TASK SET:
(a) In the Gowanus design excerpt, what does the proposal by Annette Bohr and Anna Lips aim to achieve by opening up dead ends? Answer in one to three sentences.
(b) Continue the Gowanus design excerpt after its final sentence.

EXCERPT TO READ:
Zipping Through Gowanus
Though architects Annette Bohr and Anna Lips are based in Zurich, they came into this competition with strong ideas about how to improve Gowanus. Almost off the bat, they noticed “the site seems to be a ‘non-place’ in the middle of Brooklyn,” says Bohr. The pair’s project attempts to remediate three major problems: environmental pollution, by a catchment area that helps reduce sewage overflow; reducing vacant and wasted land by spurring the commercial and residential development along the waterway; and opening up dead ends to increase traffic and pedestrian flow to connect Gowanus to its surroundings.
“The intention is to free Gowanus from the current programmatic and infrastructural divergence by using a connecting system similar to that of a zipper,” says Bohr. Using the logic of an urban grid, ‘urban strips’ would come off from the zipper and develop their own “specific character in accordance with its environmental influences and by the reprogramming of the urban development concept.”
The result, says Bohr, is a plan that “successively converts the current state ofGowanus into a new prospective character.”
Field Station of the Industrial Sublime
If the water can be detoxified, the best thing to do might be to just drain the water and start afresh. New York-based architecture firm Op-Al calls for doing just that, and installing a wastewater treatment station can help make the waterway clean again.
In addition, the design calls for a process that will rehabilitate the Gowanus wetlands — a major natural feature that would go a long ways in fortifying the surrounding community against flood events.
The Gowanus Urban Field Station
The Office of Architecture takes its cues from iconic landmarks like the Statue of Liberty and the Empire State Building and seeks to reassemble the dismantled ‘Kentile Floors’ sign letters by the Gowanus Canal to illustrate and bolster Gowanus’ public identify as a gritty and resilient aggregation of diversity. At its core, the field station is basically a community center that facilitates a variety of different kinds of events orientated around the neighborhood’s increasingly diverse needs.

LISTED ENTRIES:
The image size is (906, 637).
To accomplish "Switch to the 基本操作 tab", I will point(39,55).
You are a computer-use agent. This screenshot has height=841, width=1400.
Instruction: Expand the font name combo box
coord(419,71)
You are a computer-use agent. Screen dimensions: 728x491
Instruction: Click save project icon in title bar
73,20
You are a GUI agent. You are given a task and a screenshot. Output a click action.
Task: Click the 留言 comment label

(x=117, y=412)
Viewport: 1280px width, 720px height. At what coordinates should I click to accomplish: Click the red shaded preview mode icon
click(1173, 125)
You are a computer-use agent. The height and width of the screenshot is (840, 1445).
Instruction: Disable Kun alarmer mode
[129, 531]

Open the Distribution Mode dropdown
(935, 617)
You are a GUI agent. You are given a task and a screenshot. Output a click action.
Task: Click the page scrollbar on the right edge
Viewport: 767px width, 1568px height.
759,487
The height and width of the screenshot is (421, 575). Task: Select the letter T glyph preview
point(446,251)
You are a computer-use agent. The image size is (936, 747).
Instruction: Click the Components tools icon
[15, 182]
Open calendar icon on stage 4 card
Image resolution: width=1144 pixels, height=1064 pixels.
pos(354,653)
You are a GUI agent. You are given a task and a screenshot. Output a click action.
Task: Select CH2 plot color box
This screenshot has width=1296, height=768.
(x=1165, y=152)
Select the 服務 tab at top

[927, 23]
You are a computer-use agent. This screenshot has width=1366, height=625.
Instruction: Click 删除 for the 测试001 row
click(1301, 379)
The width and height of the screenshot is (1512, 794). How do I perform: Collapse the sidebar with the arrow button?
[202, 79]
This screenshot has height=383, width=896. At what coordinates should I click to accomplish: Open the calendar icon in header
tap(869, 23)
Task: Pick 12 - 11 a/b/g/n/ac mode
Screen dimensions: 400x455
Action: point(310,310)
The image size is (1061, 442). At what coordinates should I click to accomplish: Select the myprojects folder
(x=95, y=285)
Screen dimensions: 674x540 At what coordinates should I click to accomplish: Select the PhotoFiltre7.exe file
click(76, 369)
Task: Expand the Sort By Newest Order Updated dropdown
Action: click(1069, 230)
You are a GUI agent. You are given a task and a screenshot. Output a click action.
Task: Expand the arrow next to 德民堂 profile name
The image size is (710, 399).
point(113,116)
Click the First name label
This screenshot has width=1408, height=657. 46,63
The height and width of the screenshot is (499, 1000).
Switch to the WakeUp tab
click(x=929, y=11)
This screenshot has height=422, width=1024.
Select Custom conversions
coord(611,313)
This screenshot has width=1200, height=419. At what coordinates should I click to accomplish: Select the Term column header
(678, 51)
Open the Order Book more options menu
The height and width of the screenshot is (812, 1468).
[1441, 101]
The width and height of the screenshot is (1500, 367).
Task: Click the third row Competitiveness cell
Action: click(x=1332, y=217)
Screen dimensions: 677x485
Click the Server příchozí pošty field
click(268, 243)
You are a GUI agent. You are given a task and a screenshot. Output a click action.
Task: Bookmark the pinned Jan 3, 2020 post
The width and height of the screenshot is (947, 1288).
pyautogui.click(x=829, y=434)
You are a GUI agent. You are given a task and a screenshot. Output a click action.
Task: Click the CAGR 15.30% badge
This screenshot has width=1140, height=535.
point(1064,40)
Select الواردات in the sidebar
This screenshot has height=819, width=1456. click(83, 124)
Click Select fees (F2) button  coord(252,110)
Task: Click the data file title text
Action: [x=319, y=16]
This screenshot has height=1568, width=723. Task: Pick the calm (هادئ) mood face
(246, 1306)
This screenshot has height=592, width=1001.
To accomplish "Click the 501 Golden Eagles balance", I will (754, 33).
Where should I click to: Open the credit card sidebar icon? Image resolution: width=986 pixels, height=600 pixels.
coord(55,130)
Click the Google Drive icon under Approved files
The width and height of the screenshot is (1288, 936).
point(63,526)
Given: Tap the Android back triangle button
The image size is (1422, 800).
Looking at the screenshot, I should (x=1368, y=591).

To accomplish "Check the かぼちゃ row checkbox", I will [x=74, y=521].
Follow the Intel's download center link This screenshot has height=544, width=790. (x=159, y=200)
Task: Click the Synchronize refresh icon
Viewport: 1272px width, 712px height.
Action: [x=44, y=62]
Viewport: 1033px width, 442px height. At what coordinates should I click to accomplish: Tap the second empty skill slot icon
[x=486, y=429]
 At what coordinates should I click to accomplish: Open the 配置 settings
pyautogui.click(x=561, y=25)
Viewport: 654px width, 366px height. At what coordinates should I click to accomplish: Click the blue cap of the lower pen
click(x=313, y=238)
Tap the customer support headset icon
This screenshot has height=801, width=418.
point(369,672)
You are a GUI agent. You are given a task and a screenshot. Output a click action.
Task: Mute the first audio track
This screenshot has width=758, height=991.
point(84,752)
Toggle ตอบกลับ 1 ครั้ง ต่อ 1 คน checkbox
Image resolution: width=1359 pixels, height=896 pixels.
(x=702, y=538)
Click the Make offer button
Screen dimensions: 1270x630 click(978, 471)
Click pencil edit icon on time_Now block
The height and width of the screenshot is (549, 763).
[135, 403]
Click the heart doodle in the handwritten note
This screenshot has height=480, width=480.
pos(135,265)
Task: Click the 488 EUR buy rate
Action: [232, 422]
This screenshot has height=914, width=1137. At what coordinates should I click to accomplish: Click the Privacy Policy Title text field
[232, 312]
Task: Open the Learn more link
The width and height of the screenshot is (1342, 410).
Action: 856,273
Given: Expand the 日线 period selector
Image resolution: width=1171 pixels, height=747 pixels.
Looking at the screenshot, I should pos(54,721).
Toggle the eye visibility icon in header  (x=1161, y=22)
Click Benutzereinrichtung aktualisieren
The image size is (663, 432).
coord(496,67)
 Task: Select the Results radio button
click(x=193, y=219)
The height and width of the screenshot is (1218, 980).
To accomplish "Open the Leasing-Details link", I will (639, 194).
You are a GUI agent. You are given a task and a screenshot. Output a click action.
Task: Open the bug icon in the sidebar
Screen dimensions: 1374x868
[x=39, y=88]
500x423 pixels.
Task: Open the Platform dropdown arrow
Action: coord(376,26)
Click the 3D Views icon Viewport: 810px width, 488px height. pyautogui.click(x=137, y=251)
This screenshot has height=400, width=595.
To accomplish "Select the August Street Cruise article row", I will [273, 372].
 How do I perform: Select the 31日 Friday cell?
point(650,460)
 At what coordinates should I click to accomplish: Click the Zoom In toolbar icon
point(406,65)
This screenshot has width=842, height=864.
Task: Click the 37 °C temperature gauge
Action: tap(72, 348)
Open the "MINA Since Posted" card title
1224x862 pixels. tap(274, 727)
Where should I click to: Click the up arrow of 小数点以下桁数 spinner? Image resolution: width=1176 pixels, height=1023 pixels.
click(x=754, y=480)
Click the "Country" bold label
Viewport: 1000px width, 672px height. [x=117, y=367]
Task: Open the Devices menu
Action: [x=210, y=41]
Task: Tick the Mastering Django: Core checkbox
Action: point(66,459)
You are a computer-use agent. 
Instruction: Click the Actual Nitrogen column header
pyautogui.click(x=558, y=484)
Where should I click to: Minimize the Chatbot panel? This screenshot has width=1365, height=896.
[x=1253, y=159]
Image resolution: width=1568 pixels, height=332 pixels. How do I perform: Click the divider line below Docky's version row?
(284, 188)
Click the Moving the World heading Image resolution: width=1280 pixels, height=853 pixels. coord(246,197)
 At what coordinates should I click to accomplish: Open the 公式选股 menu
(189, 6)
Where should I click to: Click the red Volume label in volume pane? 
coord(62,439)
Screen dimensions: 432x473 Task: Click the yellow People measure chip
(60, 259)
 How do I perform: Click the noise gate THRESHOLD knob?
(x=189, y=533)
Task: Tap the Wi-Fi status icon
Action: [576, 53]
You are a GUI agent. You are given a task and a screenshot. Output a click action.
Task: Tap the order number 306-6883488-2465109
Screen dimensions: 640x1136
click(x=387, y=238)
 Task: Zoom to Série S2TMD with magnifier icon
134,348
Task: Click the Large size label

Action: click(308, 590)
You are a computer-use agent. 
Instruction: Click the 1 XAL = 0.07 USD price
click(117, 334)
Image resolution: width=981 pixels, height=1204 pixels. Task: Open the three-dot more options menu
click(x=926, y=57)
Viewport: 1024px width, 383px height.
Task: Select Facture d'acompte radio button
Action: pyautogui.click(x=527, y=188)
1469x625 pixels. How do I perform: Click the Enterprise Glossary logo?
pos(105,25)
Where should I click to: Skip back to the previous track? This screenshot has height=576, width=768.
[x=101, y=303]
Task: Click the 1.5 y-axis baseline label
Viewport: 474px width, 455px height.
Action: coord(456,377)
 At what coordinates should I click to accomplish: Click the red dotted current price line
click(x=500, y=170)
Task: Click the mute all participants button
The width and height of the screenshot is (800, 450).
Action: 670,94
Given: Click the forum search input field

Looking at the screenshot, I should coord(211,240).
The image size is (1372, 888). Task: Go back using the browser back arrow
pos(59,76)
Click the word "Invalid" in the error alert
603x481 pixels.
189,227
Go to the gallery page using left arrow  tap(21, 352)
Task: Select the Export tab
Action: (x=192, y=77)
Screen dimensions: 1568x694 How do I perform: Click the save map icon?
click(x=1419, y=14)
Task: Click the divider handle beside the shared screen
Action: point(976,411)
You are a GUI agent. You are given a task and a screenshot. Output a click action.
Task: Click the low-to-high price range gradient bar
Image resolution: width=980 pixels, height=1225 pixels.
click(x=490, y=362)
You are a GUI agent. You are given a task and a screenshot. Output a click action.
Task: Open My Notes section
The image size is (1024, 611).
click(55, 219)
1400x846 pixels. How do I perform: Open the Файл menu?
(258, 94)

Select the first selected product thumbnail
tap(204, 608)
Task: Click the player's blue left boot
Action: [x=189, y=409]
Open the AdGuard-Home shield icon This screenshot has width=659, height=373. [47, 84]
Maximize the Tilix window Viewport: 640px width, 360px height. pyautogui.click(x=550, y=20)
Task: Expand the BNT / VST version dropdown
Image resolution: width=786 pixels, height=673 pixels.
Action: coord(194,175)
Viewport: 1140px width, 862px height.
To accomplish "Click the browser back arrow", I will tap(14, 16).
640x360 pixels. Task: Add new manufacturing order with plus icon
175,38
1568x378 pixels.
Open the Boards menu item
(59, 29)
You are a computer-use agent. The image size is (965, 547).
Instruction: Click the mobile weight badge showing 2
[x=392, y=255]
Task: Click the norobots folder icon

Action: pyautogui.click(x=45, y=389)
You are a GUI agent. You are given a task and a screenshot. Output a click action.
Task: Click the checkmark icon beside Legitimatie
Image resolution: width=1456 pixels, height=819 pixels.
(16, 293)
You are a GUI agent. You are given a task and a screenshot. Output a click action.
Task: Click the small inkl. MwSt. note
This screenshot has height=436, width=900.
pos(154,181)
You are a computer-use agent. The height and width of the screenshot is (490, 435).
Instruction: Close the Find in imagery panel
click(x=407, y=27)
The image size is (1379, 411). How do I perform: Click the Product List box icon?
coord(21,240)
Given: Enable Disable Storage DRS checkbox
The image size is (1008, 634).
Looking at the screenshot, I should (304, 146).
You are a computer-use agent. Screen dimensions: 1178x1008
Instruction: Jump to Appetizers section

ANSWERS TO THE TASKS:
(a) Opening up dead ends is meant to increase traffic and pedestrian flow. This would connect Gowanus to its surroundings.

(b)
“Our project is based on the premise that fundamentally cities and buildings are versatile organisms that can often adapt to change with just a little bit of physical and/or logistical tweaking,” says Aniket Shahane. “The lifeless, new high-end condo buildings going up in the neighborhood seem to be the default answer for Gowanus’ future. But this doesn’t necessarily need to be so, especially when considering the wealth of interesting buildings and uses that exist in the neighborhood now.”
Who Owns Gowanus?
As the title suggests, The Pilot Projects Design Collective wanted to tackle the idea of ownership head on. Who Owns Gowanus? is at attempt to use linguistic analysis to make people rethink the traditional ideas of ownership, through a centerpiece field station that plasters the names of local businesses and property owners up a huge banner, emphasizing that it’s the neighborhood — not big corporations, who help keep the neighborhood afloat.
“Ownership is such a definitive part of how a neighborhood works, functions, and it’s one of the least visible aspects,” says team leader Scott Francisco. It has an enormous impact, but it’s very difficult so see from the outside. So our focus was to try and make something visible that’s traditionally very invisible.”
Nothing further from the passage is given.